We will be using Sihouette Score to evaluate the model. This can be done in one line of code by using `silhouette_score` function from `sklearn.metrics`. 

In [None]:
# Calculate the Silhouette Score
from sklearn.metrics import silhouette_score 
silhouette_score(X_scaled, ac3.labels_)

This is a good starting point. In the below section, we will try a range of n_clusters values (i.e. the numer of clusters) and find the best model with the highest silhouette score. 

### 5. Improve the Model

In [None]:
# We would like to evaluate the Silhouette Scores for different K, i.e. n_clusters (ranging from 2 to 11)
k_range = range(2,11)
silhouette_scores =[]

for i in k_range:
    ac_i = AgglomerativeClustering(n_clusters = i,linkage='ward')
    silhouette_scores.append(silhouette_score(X_scaled, ac_i.fit_predict(X_scaled)))


In [None]:
silhouette_scores

In [None]:
# Plotting Silhouette Scores using a bar graph to compare the results 
plt.bar(k_range, silhouette_scores) 
plt.xlabel('Number of clusters', fontsize = 20) 
plt.ylabel('Silouette Score', fontsize = 20)
plt.axis([1, 11, 0.3, 0.55])
plt.show() 

From the above, we can see `n_clusters = 5` (i.e. Five Clusters) is having the highest Silhouette Score.

In [None]:
# Building the final model with n_clusters = 5
ac5 = AgglomerativeClustering(n_clusters = 5)
ac5

In [None]:
ac5.fit_predict(X_scaled)

In [None]:
# scatter plot
plt.figure(figsize =(6, 6)) 
plt.scatter(X_scaled[:,0], X_scaled[:,1], 
            c = ac5.fit_predict(X_scaled), cmap ='rainbow')
plt.xlabel('age_scaled')
plt.ylabel('balance_scaled')
plt.show() 

In [None]:
silhouette_score(X_scaled, ac5.fit_predict(X_scaled))

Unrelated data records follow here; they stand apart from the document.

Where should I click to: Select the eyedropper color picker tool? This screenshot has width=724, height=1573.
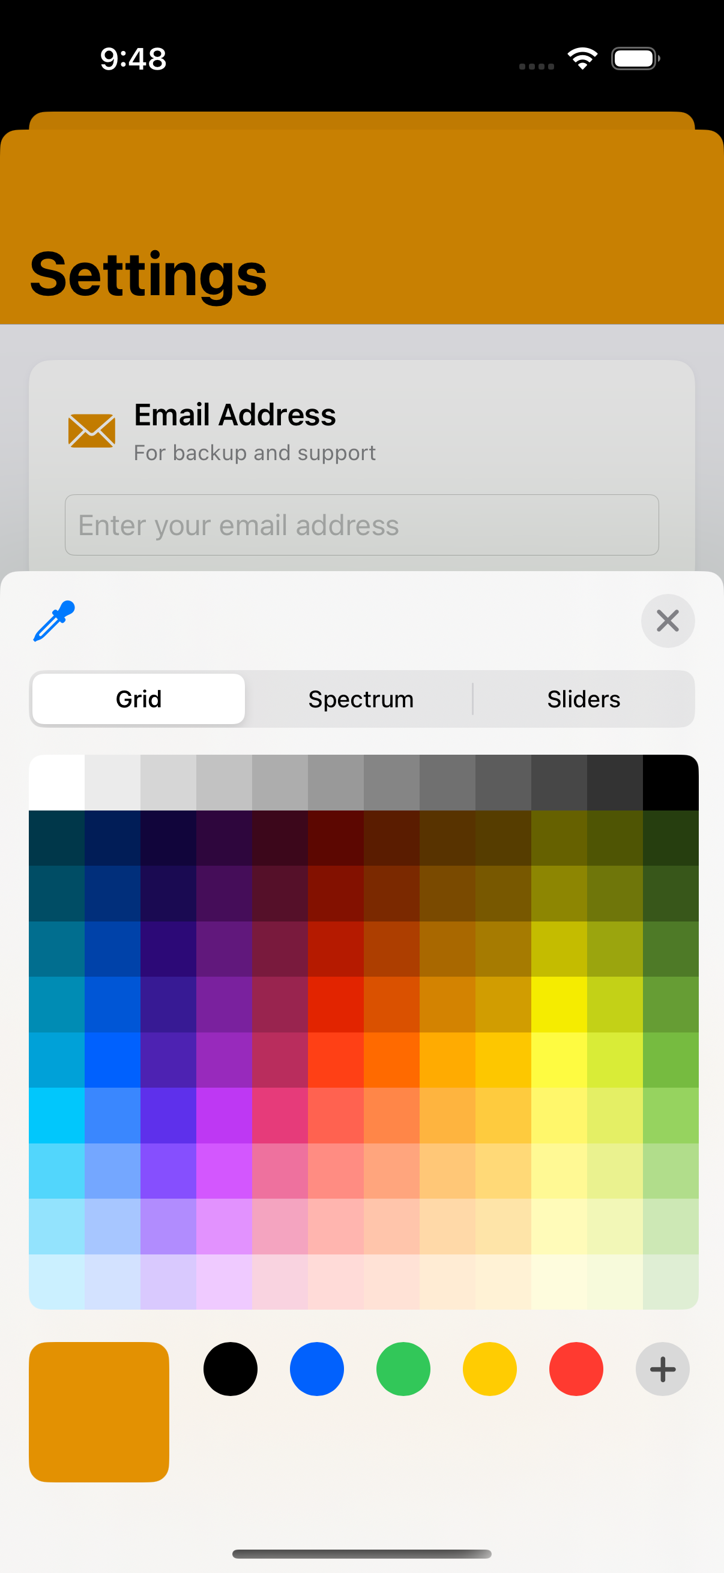pyautogui.click(x=54, y=621)
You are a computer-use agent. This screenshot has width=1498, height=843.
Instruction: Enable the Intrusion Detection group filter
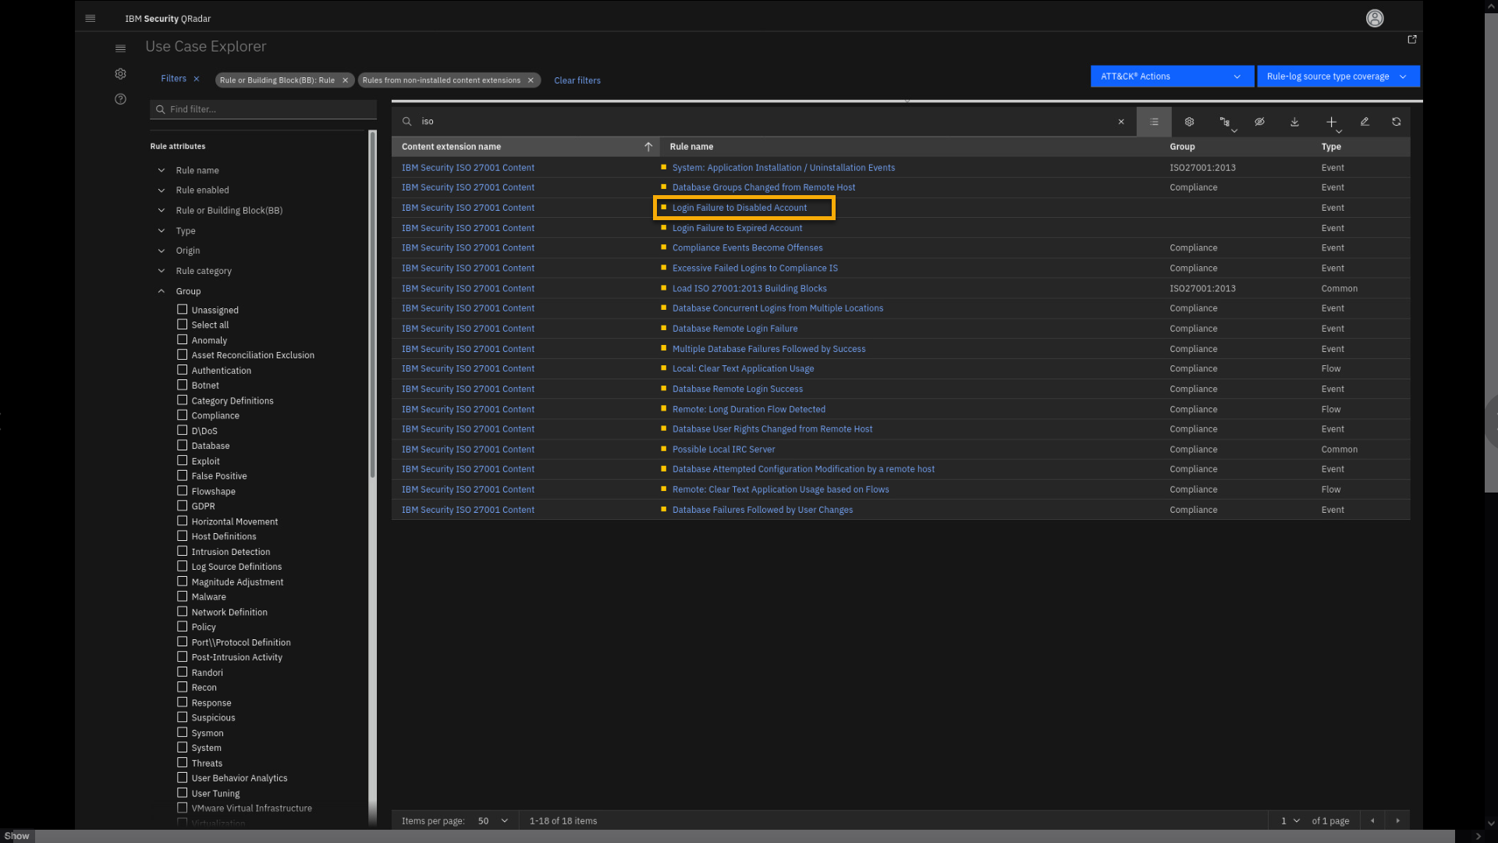[182, 551]
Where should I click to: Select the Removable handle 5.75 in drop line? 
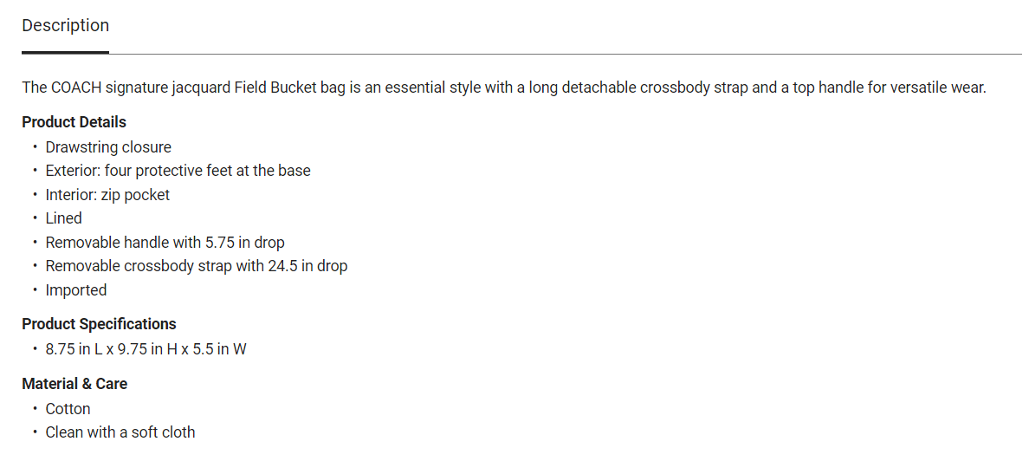coord(165,243)
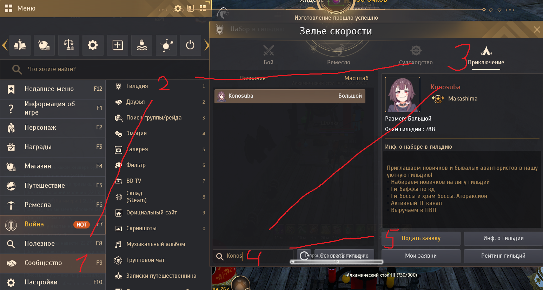Show next shortcut icons with right arrow
Image resolution: width=543 pixels, height=290 pixels.
click(x=207, y=45)
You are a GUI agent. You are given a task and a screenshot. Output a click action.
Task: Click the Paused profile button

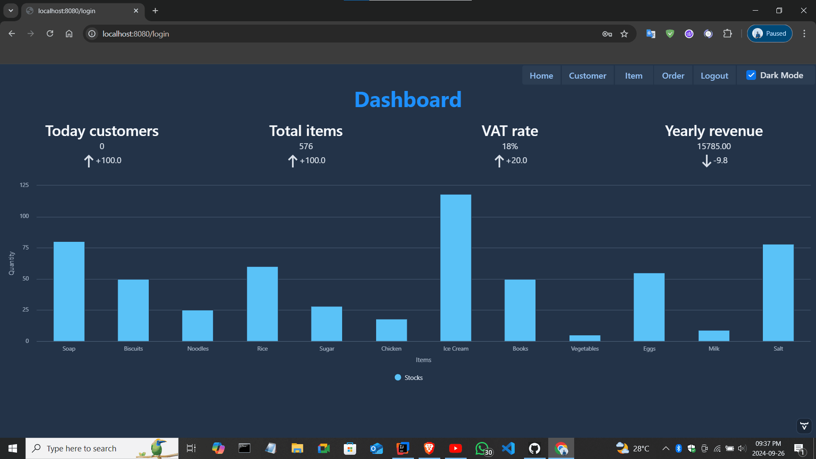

By increasing the number of clusters from Three to Five, We manage to improve the silhouette score from 0.38 to 0.40. Moreover, from the above graph we can easily identify two outlier clusters: 
* customers with super high balance <font color='green'>(Green)</font> 
* super senior customers <font color=FFAE33>(Yellow)</font> 

This will help us to understand and prepare the data.